### EXERCISE OBJECTIVE
Starting with the line where "Select the blue 2732.20 current price tag" appears, print every line through the end of the entries below exactly as it stands, and leave out the pictures.

### INFORMATION SHOWN
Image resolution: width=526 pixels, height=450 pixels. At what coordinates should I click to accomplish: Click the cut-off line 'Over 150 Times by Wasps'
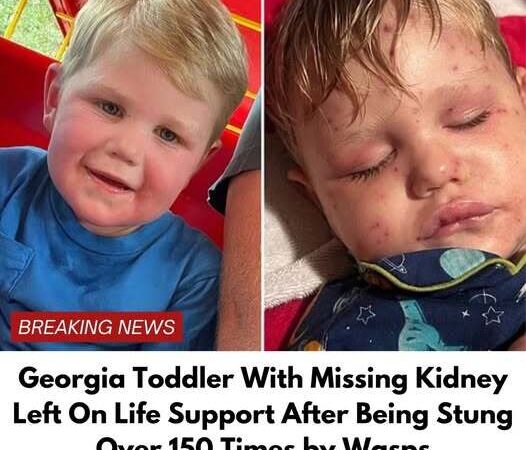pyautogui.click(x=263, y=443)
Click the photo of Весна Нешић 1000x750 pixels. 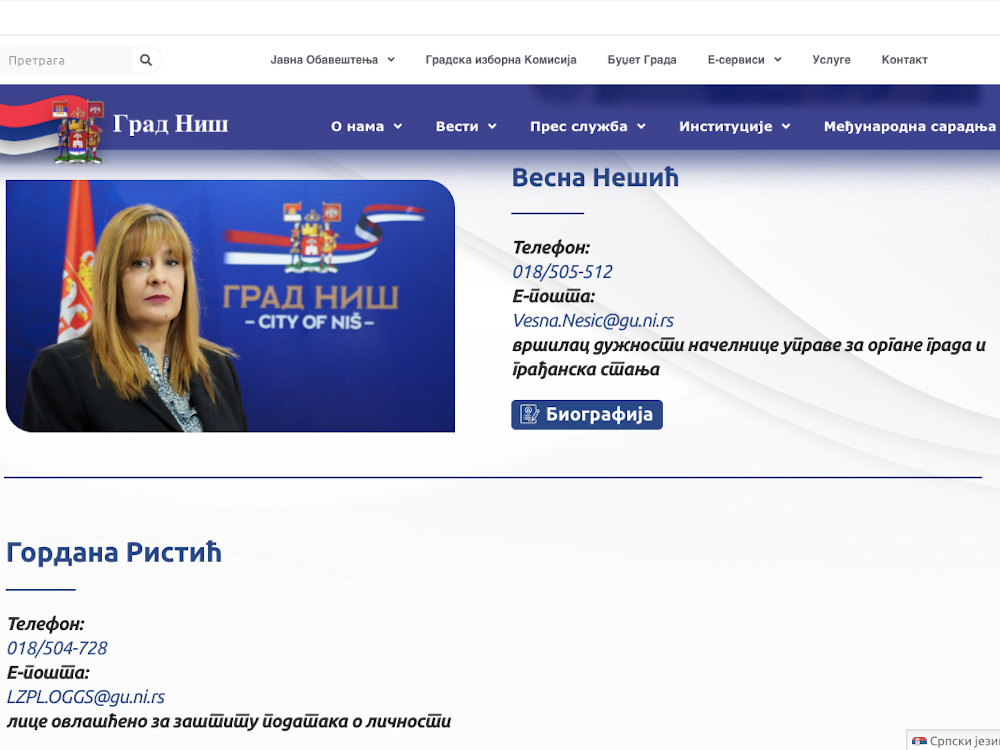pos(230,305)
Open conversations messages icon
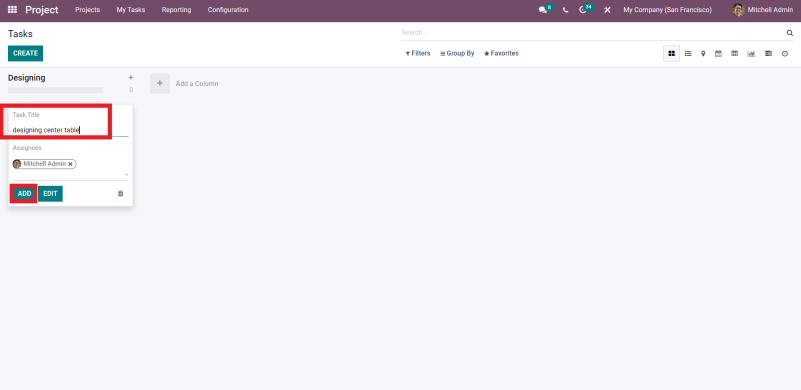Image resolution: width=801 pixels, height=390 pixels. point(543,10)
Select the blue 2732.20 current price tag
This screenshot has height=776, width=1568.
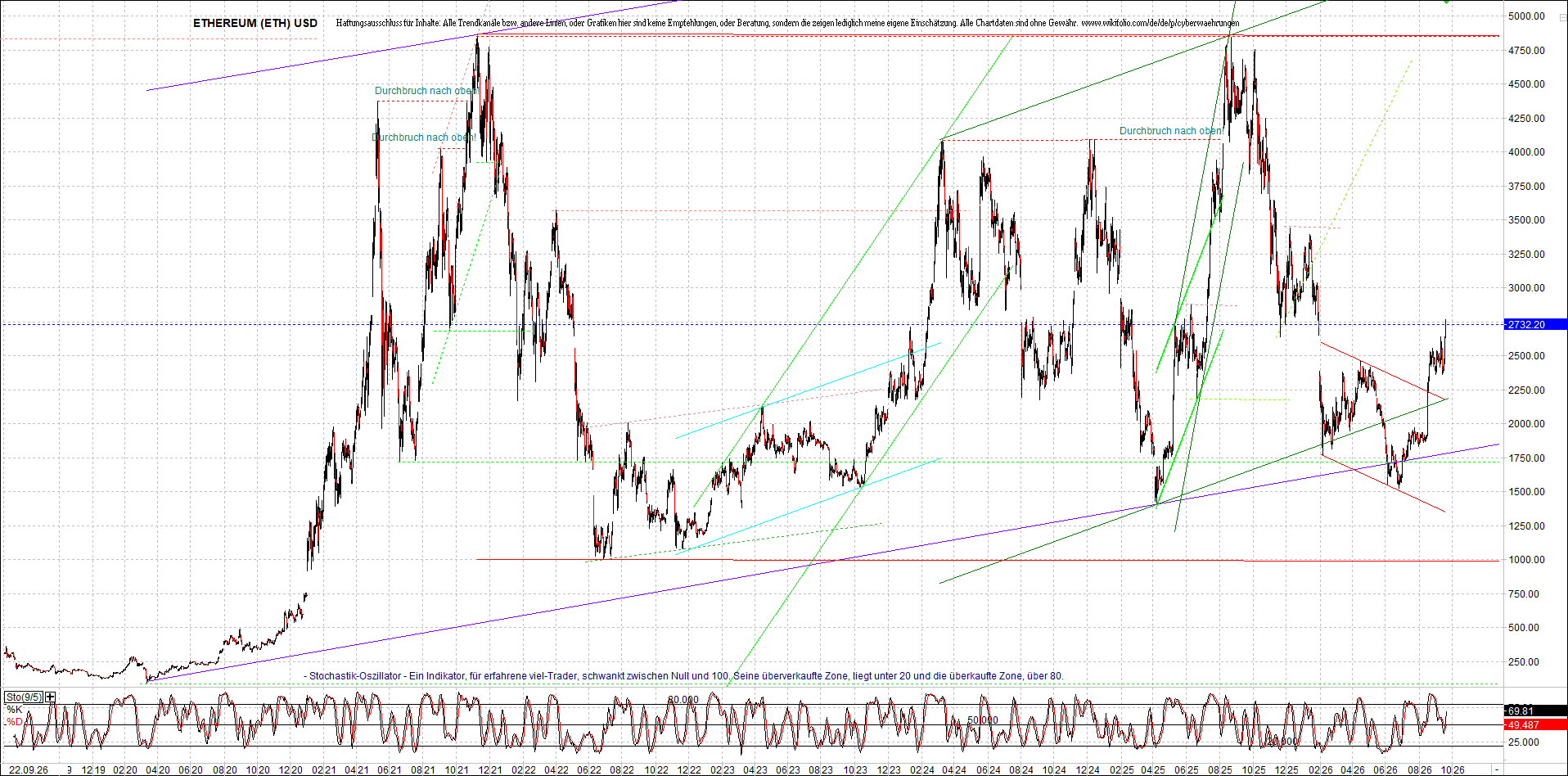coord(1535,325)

### OUTPUT FOR THIS EXERCISE
Select the blue 2732.20 current price tag
This screenshot has height=776, width=1568.
coord(1535,325)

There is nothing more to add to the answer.